Memories of danger and the courage to meet it, link a king's son in Mirkwood and a prince's daughter in Ithilien, across war, peace, and the turning of an Age.
(#) lindahoyland 2006-04-25 09:43:16 PMI like the way you link the events of the two great battles in this story.
It is only due to the heroes of the past that the children are here to listen to the stories,Faramir's and Eowyn's daughter is an especially appropriate listener
Author's responseThanx for the review!
I had fun linking those two battles. The Last Alliance must have been a splendid and terrible campaign. Imagine Thranduil, losing his father in the Last Alliance, and having to worry about Legolas, as well as fight again, in the War of the Ring so many hundreds of years later.
Faramir and Eowyn's daughter is indeed a fortunate little girl - not only is she born to an Age that will never know Sauron's shadow, but Legolas is her personal storyteller!
- Wonderful story. And aside from the obvious intention, I enjoyed the tradition of storytelling a lot. It's something that's slowly dying out nowadays. But that Legolas would keep that story with him during his life and then tell it to someone else - it's just powerful!
Author's responsePlease forgive the lateness of this response; I don't check in at FicWad that often.
Thank you for reading and reviewing the story - I write Elves very rarely, so I'm glad you found the story, and the storytelling, entertaining. I found the image of Legolas turning the fall of Oropher in the Last Alliance into a bedtime story for a Fourth Age human child irresistible.

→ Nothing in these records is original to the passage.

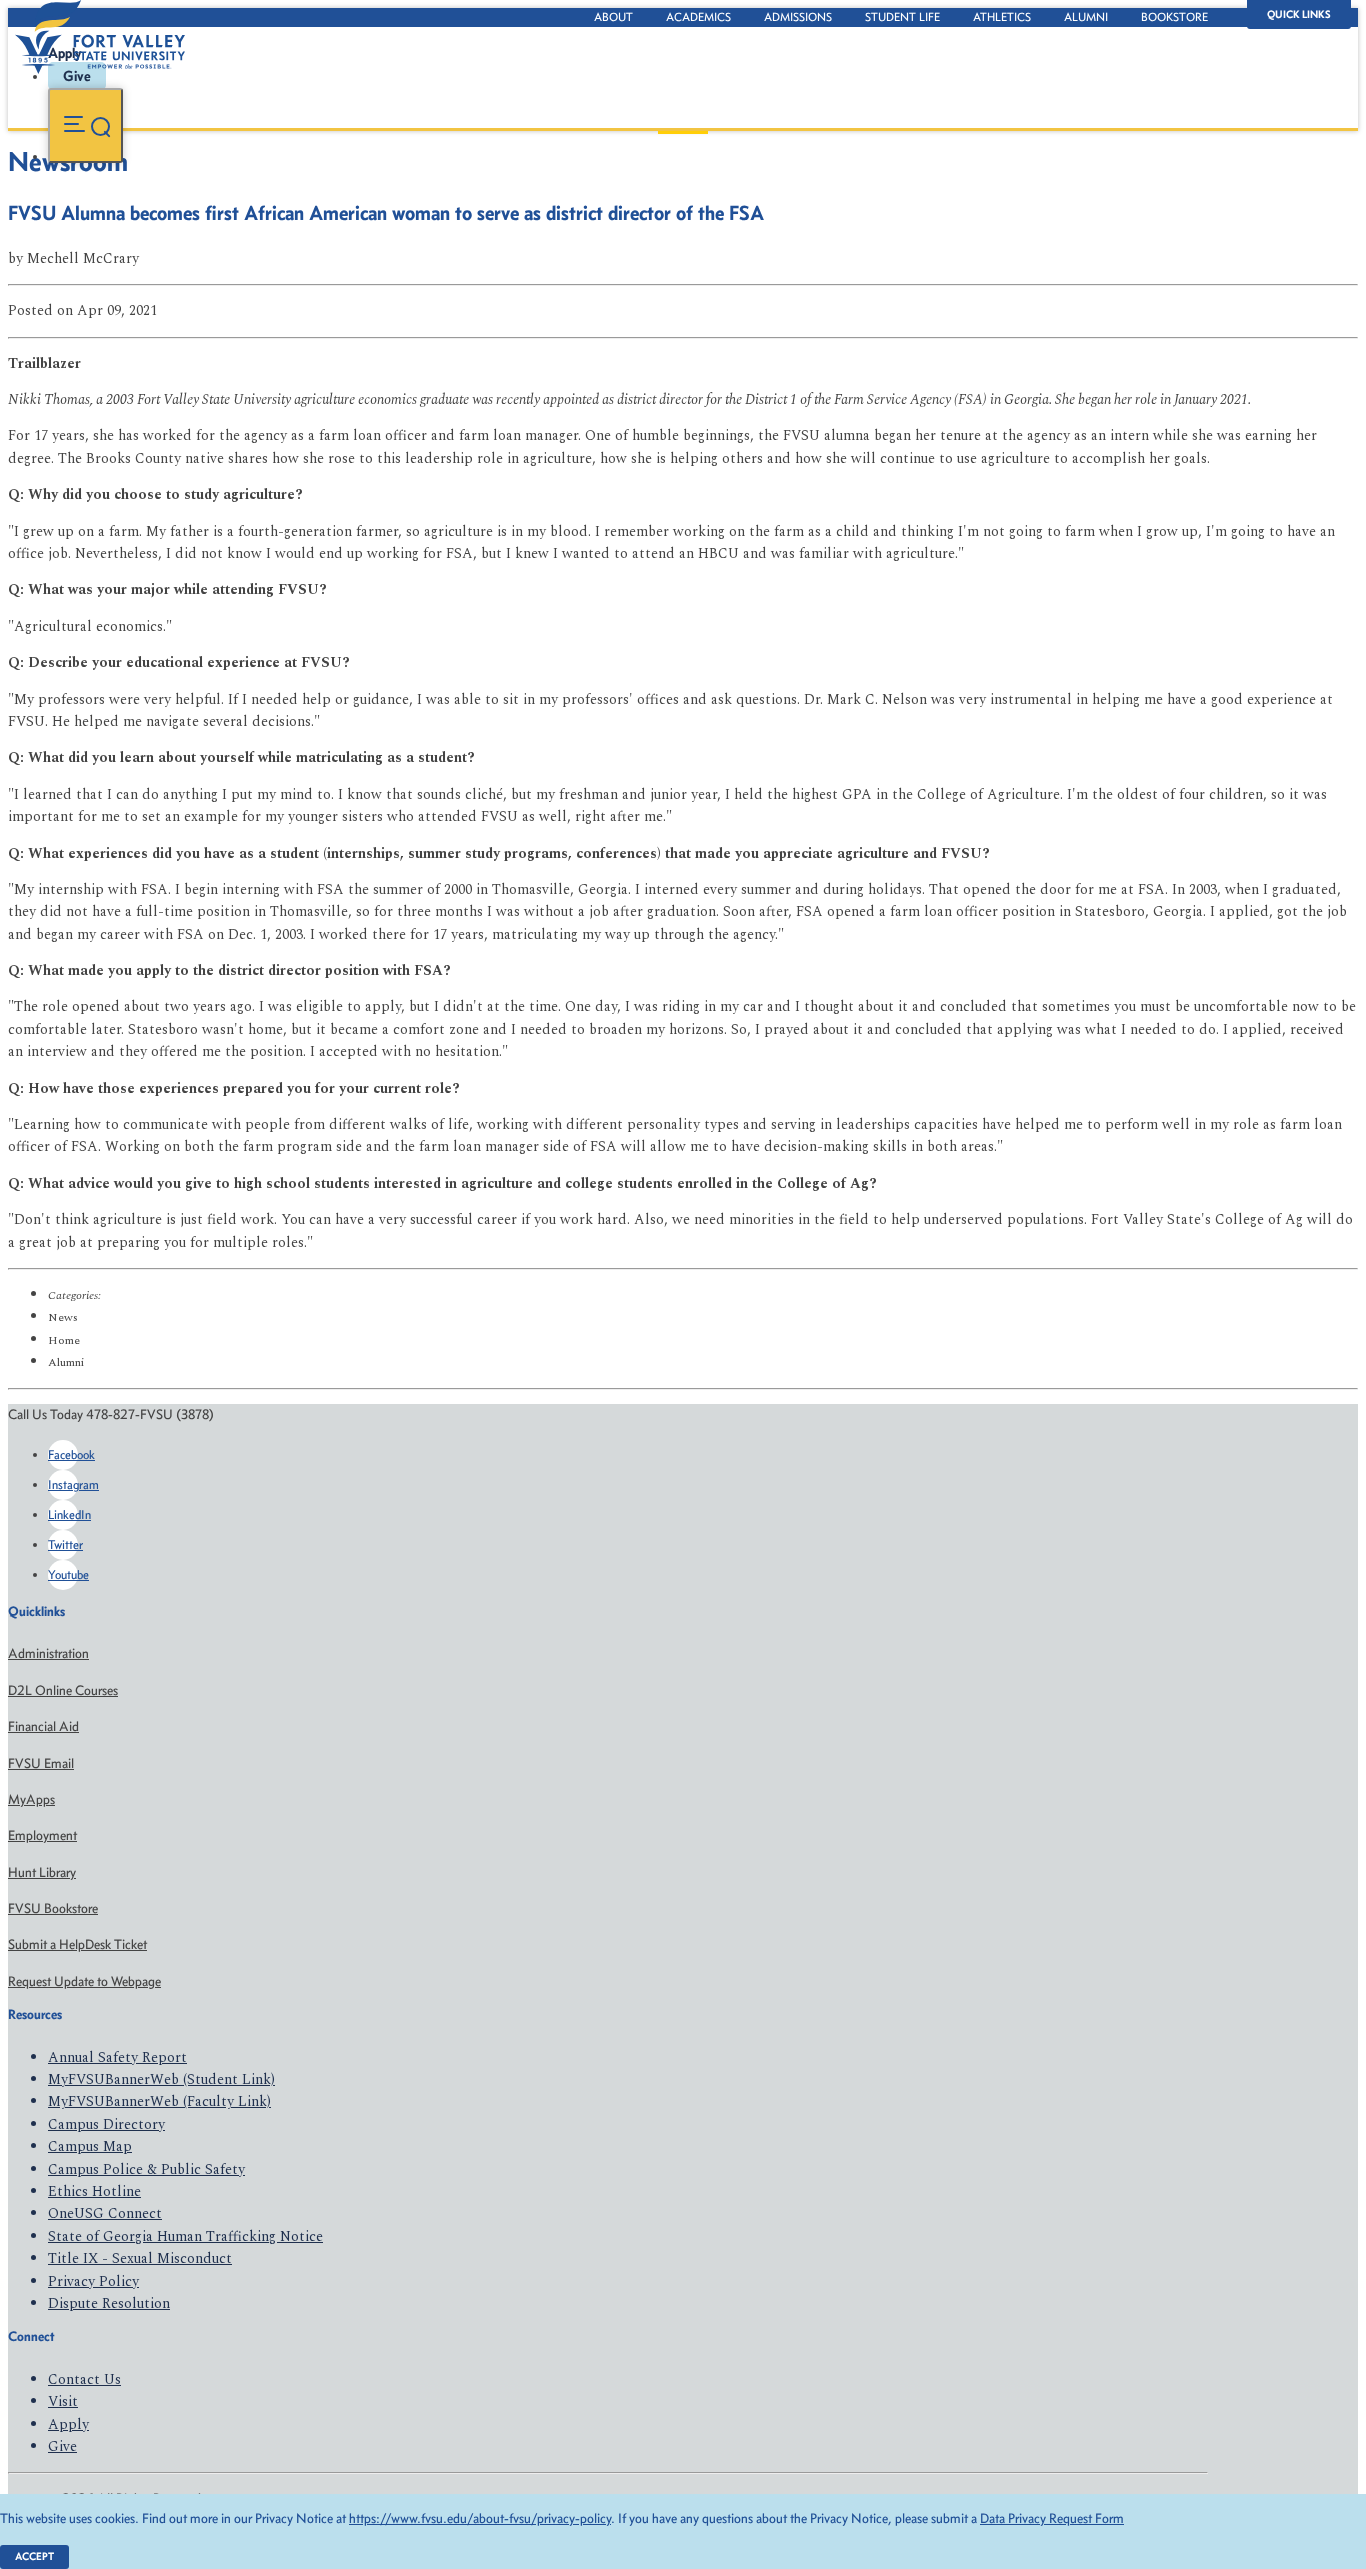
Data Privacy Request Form (1052, 2518)
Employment (42, 1835)
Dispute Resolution (109, 2303)
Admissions (798, 17)
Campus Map (90, 2146)
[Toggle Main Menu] (85, 125)
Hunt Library (42, 1872)
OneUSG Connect (105, 2213)
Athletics (1002, 17)
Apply (68, 2424)
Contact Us (84, 2379)
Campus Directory (106, 2124)
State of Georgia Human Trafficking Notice (185, 2236)
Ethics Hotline (94, 2191)
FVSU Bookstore (53, 1908)
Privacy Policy (93, 2281)
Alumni (1086, 17)
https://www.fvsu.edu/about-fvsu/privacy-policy (480, 2518)
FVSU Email (41, 1763)
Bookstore (1174, 17)
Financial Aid (43, 1726)
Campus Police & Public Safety (146, 2169)
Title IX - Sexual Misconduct (140, 2258)
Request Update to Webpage (84, 1981)
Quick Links (1299, 14)
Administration (48, 1653)
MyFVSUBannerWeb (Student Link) (161, 2079)
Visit (63, 2401)
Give (62, 2446)
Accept (34, 2556)
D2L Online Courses (63, 1690)
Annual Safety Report (117, 2057)
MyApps (31, 1799)
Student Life (902, 17)
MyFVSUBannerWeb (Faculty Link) (159, 2101)
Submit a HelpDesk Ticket (77, 1944)
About (613, 17)
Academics (698, 17)
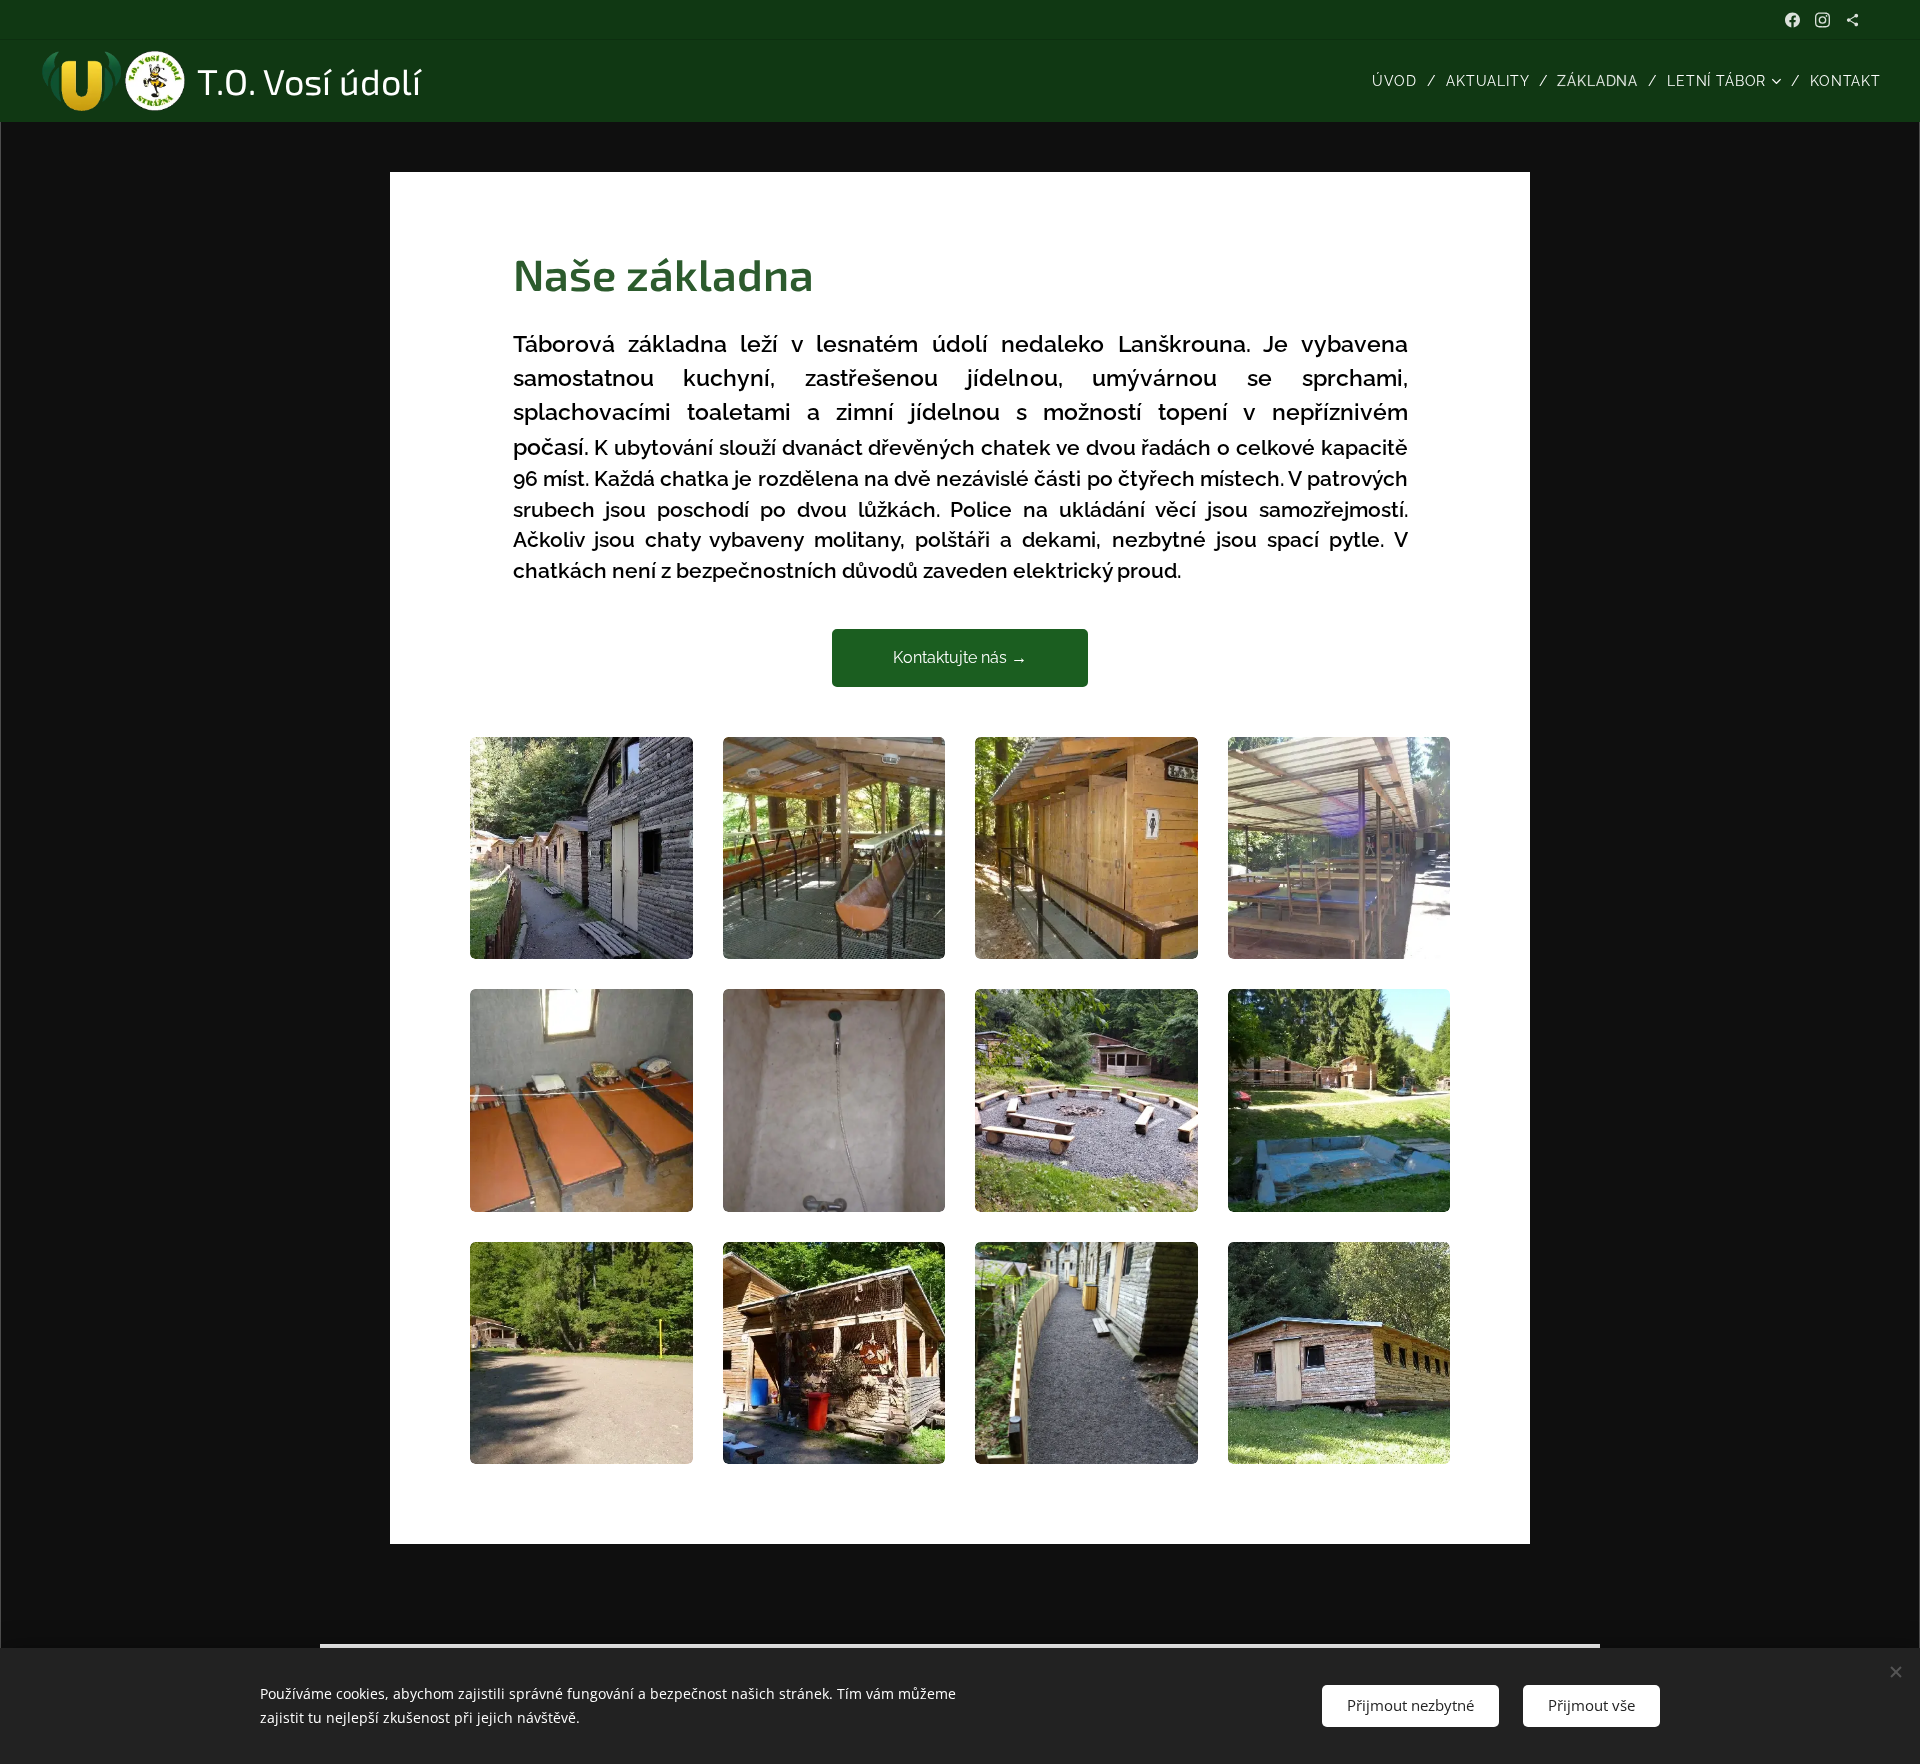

(#) Elvenfixation 2006-05-22 02:58:22 PMI really loved this story. Beautifully written.
Just one little thing, where it says, /“Legolas was a great boy of eleven years, yet he could not help but shiver just a little at the mention of their Enemy,”/...I don't if it's a typo, but shouldn't it read "brave boy?"
Anyway, great work.
Author's responseBelated thanx for reading and reviewing! I'm glad you liked my multi-age history-into-bedtime story tale.
No, "great boy" is not a typo for "brave boy", it is a somewhat archaic way of saying a boy is big and strong and not a small child. Saying that someone is "a great boy of eleven", or "twelve" or "ten" implies that the boy in question is leaving the domain of childhood, either physically or mentally - or at least he, or someone who describes him as such, desires him to do so. Strangely, I haven't heard the term applied to girl-children.